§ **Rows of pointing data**
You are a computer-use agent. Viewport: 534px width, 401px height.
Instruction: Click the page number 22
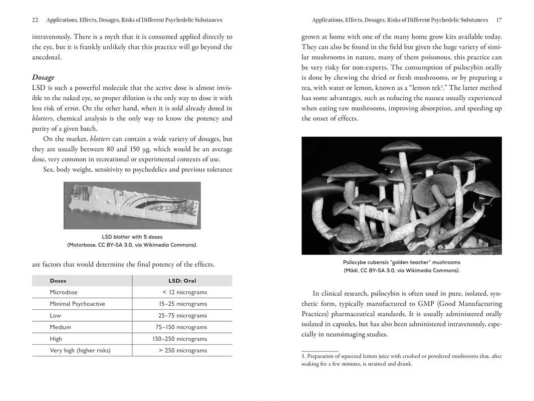pyautogui.click(x=35, y=20)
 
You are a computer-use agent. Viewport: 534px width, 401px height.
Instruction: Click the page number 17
pyautogui.click(x=498, y=20)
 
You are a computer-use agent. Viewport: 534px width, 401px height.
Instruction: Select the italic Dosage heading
pyautogui.click(x=43, y=77)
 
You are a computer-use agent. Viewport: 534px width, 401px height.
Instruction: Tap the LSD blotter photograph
pyautogui.click(x=132, y=205)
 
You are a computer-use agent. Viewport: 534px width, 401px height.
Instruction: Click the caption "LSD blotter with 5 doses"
pyautogui.click(x=132, y=237)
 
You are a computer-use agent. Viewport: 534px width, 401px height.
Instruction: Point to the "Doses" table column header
pyautogui.click(x=58, y=281)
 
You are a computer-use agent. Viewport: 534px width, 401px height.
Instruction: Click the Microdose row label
pyautogui.click(x=64, y=292)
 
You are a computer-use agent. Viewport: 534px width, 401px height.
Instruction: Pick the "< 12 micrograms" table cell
pyautogui.click(x=184, y=292)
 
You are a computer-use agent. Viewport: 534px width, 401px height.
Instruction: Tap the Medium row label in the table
pyautogui.click(x=60, y=327)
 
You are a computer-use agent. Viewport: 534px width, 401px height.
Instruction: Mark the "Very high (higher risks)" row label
pyautogui.click(x=80, y=350)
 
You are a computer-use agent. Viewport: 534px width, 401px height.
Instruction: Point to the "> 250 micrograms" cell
pyautogui.click(x=182, y=350)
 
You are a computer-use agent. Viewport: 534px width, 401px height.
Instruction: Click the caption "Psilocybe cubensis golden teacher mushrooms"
pyautogui.click(x=401, y=262)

§ **Your task**
Turn the data, from its first line through the line containing "pyautogui.click(x=60, y=327)", into a JSON list of strings with one string per line and blank lines omitted. Leave the pictures out of your answer.

§ **Answer to the problem**
[
  "You are a computer-use agent. Viewport: 534px width, 401px height.",
  "Instruction: Click the page number 22",
  "pyautogui.click(x=35, y=20)",
  "You are a computer-use agent. Viewport: 534px width, 401px height.",
  "Instruction: Click the page number 17",
  "pyautogui.click(x=498, y=20)",
  "You are a computer-use agent. Viewport: 534px width, 401px height.",
  "Instruction: Select the italic Dosage heading",
  "pyautogui.click(x=43, y=77)",
  "You are a computer-use agent. Viewport: 534px width, 401px height.",
  "Instruction: Tap the LSD blotter photograph",
  "pyautogui.click(x=132, y=205)",
  "You are a computer-use agent. Viewport: 534px width, 401px height.",
  "Instruction: Click the caption \"LSD blotter with 5 doses\"",
  "pyautogui.click(x=132, y=237)",
  "You are a computer-use agent. Viewport: 534px width, 401px height.",
  "Instruction: Point to the \"Doses\" table column header",
  "pyautogui.click(x=58, y=281)",
  "You are a computer-use agent. Viewport: 534px width, 401px height.",
  "Instruction: Click the Microdose row label",
  "pyautogui.click(x=64, y=292)",
  "You are a computer-use agent. Viewport: 534px width, 401px height.",
  "Instruction: Pick the \"< 12 micrograms\" table cell",
  "pyautogui.click(x=184, y=292)",
  "You are a computer-use agent. Viewport: 534px width, 401px height.",
  "Instruction: Tap the Medium row label in the table",
  "pyautogui.click(x=60, y=327)"
]